Breaking my blockers

Recently, I’ve been working on breaking out of some old, bad habits – the perpetual “the problem is the tool, not the tool wielder” that seems to have become a rabid infestation in my brain the last few years.

When I started writing, I had a marble notebook. That was all. But even then, I yearned for the freedom and mobility that some upgrade would give me. First it was a Palm Pilot (“To be able to just carry that around!”), then it was a keyboard attachment for my PalmPro (“To use on the VRE during my commute!”), then it was a laptop. Every time I reached my goal, there was always something just out of my reach that would elevate me further.
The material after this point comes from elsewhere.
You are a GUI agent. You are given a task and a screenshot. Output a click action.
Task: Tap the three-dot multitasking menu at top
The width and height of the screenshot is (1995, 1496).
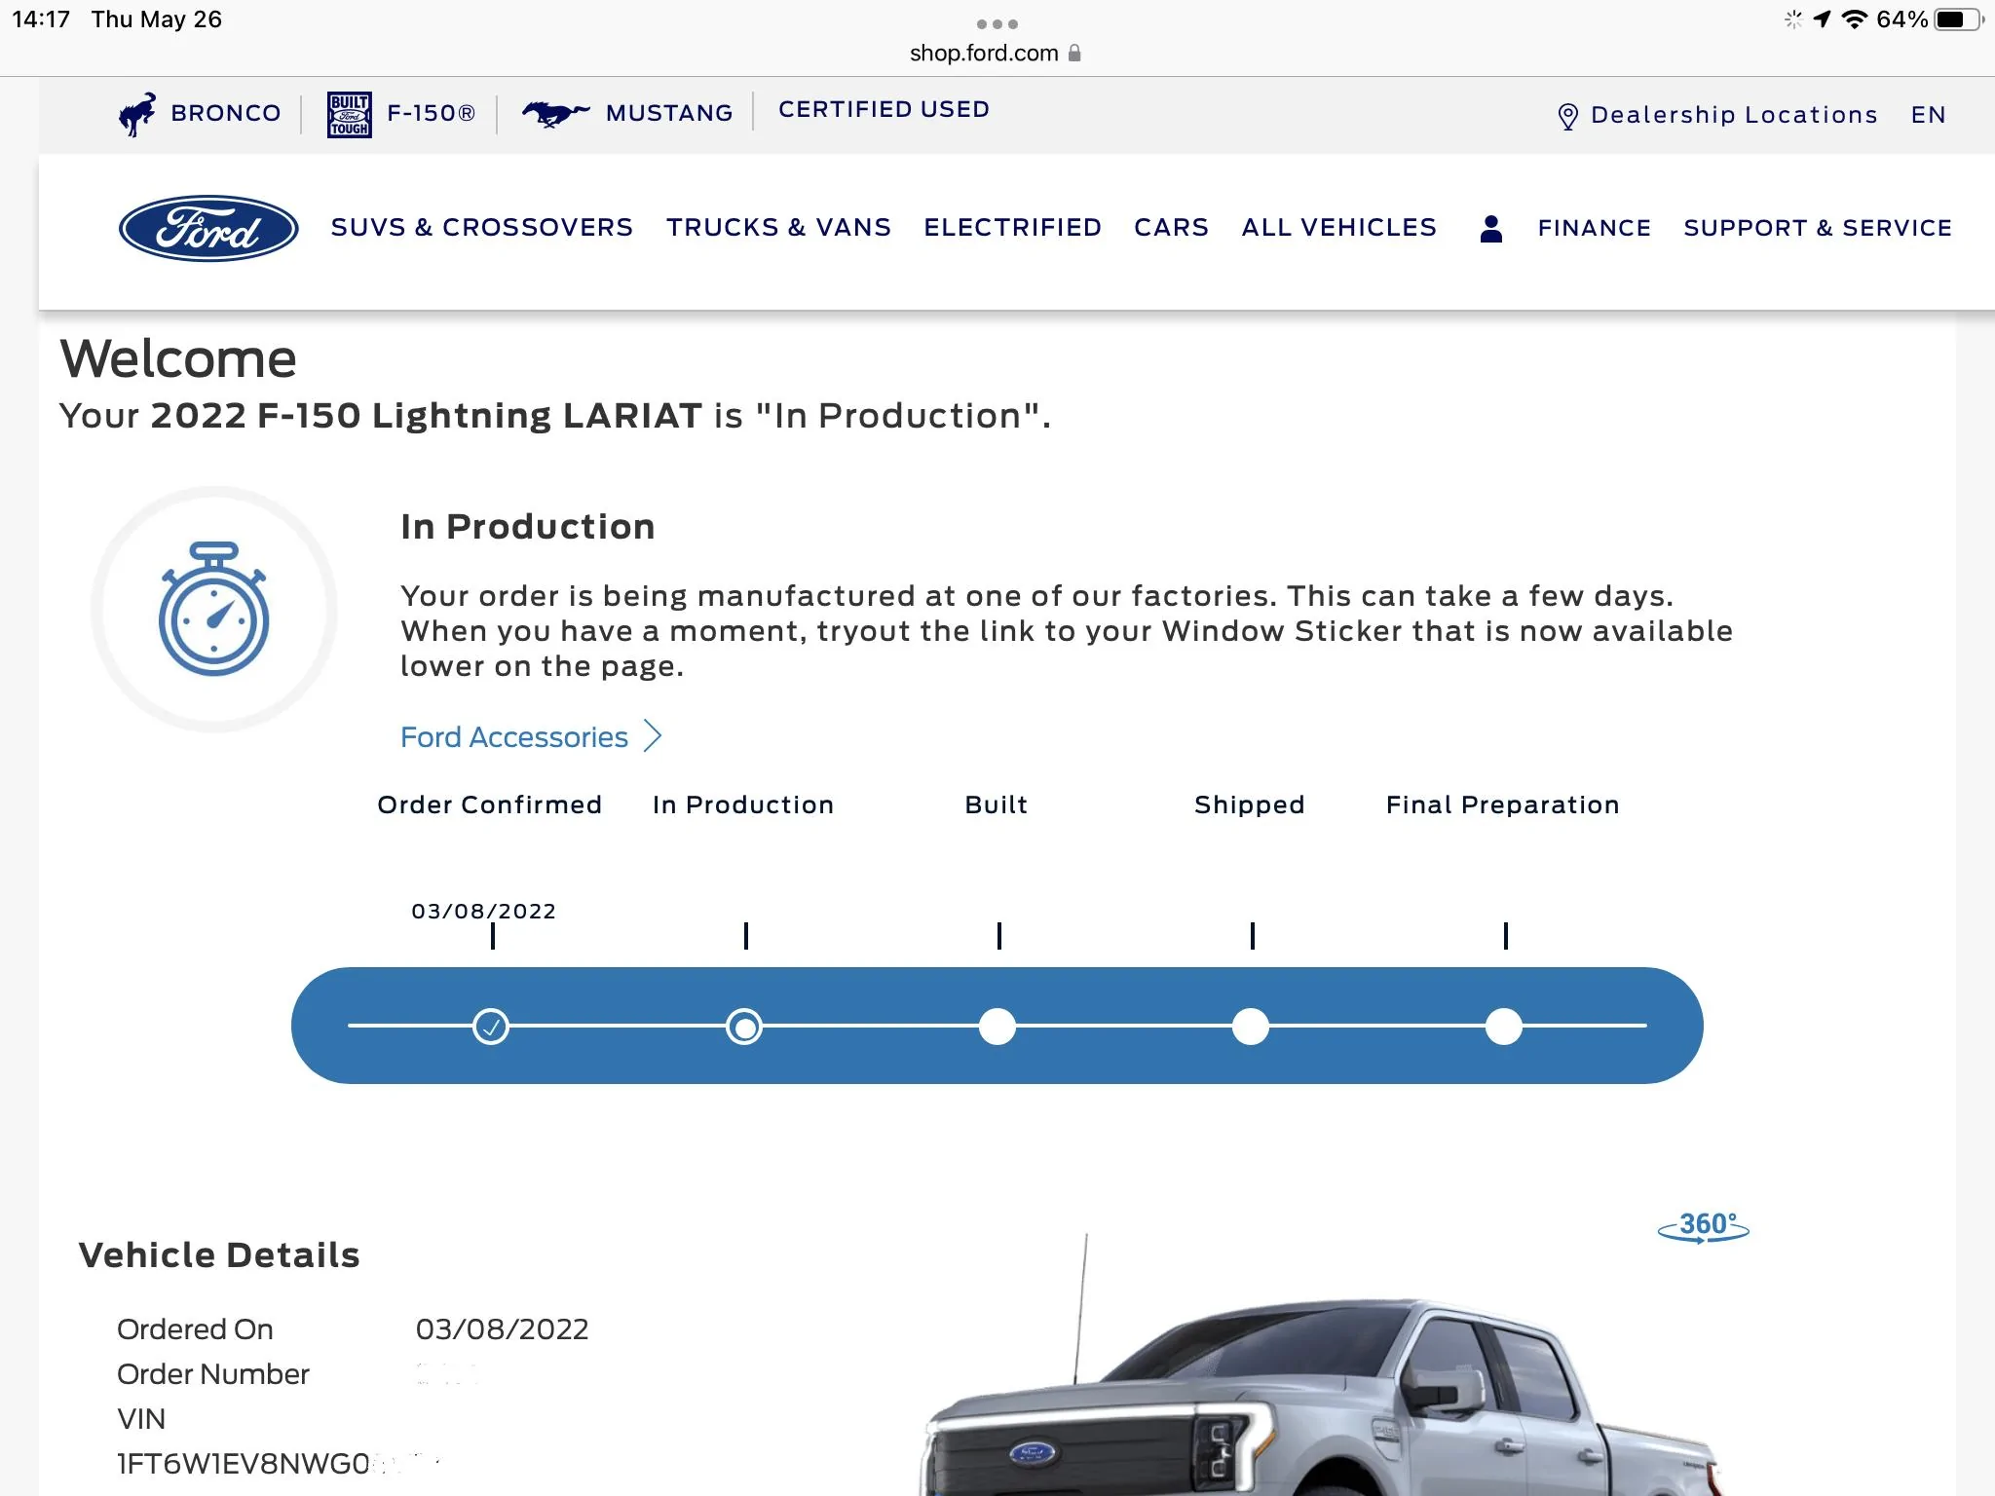click(x=997, y=23)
It is now twenty years later, there are still tools I see that “would make it so much easier to create!” – MS Surface, a newer iPad with mechanical keyboard, etc. – but the truth is, none of that matters.

The only tool I need to write is the one I’ve had all along, the one residing in that chunk of grey matter between my ears. I realize how cliché that sounds, but that’s actually what makes it true.

The other big blocker is that I expect too much of myself when writing. When I sit down to write, I always found it helpful to have goals. “This will be XX pages long” or “I need to write XXXX words a day.” Doing that, though, forced me to stretch or manipulate stories because I felt like they needed to meet a certain criteria for length.

I had, in other words, forgotten the most basic tenant of writing good fiction:

A story should be no longer or shorter than it needs to be to tell its tale.

Someone smart at some point

It makes writing a struggle, I won’t lie, but it’s also somewhat freeing. I’m not trying to “write to market” (What market? What sales?) If my stories never find a home that’s ok – it’s about the writing and telling, not the selling and publishing.

And so I have found myself sitting down every morning for the last week, pulling up an old but trusty writing app and putting down some words. Some days less than a hundred; some days this week, over a thousand. I know where this story is going; I don’t know how long it is yet, or how long it will be, or what the “right” length for it is. I’ll know that when it’s done being written.